_Task requirements_
Among the records that follow, set down only the lines from the one containing "The image size is (1258, 552)." to the one containing "Click the Suggestions category icon", both included, exactly.

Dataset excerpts
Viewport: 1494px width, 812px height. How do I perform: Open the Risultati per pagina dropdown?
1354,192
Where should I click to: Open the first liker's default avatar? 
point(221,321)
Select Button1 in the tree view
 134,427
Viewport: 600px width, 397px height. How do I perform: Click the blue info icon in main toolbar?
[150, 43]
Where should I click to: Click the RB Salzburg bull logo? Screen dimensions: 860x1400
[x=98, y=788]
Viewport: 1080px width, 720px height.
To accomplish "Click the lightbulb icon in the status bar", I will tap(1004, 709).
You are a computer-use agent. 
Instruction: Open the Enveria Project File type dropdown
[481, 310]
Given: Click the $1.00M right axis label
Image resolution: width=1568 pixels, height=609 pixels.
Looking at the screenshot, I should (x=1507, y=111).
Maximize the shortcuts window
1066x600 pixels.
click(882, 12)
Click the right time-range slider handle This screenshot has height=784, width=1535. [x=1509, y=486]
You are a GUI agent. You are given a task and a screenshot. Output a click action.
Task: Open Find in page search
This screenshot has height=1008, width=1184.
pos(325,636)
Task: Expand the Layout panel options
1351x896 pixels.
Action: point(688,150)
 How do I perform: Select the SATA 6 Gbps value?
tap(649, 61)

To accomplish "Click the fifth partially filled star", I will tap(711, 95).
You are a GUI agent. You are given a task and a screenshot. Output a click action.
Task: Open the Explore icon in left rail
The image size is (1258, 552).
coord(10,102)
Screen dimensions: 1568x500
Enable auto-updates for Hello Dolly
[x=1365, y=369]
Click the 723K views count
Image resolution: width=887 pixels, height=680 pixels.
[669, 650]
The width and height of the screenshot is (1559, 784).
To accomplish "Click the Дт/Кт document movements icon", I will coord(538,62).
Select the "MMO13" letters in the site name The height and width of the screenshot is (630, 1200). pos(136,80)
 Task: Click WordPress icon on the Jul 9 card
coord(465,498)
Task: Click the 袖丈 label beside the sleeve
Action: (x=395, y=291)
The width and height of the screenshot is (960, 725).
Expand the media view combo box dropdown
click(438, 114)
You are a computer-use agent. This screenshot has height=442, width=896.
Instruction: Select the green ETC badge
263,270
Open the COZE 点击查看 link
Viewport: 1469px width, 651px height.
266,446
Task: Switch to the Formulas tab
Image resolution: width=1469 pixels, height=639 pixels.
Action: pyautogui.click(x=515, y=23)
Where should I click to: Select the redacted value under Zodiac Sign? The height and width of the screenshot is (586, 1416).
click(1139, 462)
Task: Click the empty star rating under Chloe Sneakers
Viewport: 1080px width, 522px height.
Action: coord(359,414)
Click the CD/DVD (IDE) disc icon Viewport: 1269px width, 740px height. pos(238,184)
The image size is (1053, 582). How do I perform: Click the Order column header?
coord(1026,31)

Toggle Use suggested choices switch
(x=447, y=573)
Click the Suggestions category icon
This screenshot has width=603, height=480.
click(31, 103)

_Task answer_
The image size is (1258, 552).
coord(10,102)
Screen dimensions: 1568x500
Enable auto-updates for Hello Dolly
[x=1365, y=369]
Click the 723K views count
Image resolution: width=887 pixels, height=680 pixels.
[669, 650]
The width and height of the screenshot is (1559, 784).
To accomplish "Click the Дт/Кт document movements icon", I will coord(538,62).
Select the "MMO13" letters in the site name The height and width of the screenshot is (630, 1200). pos(136,80)
 Task: Click WordPress icon on the Jul 9 card
coord(465,498)
Task: Click the 袖丈 label beside the sleeve
Action: (x=395, y=291)
The width and height of the screenshot is (960, 725).
Expand the media view combo box dropdown
click(438, 114)
You are a computer-use agent. This screenshot has height=442, width=896.
Instruction: Select the green ETC badge
263,270
Open the COZE 点击查看 link
Viewport: 1469px width, 651px height.
266,446
Task: Switch to the Formulas tab
Image resolution: width=1469 pixels, height=639 pixels.
Action: pyautogui.click(x=515, y=23)
Where should I click to: Select the redacted value under Zodiac Sign? The height and width of the screenshot is (586, 1416).
click(1139, 462)
Task: Click the empty star rating under Chloe Sneakers
Viewport: 1080px width, 522px height.
Action: coord(359,414)
Click the CD/DVD (IDE) disc icon Viewport: 1269px width, 740px height. pos(238,184)
The image size is (1053, 582). How do I perform: Click the Order column header?
coord(1026,31)

Toggle Use suggested choices switch
(x=447, y=573)
Click the Suggestions category icon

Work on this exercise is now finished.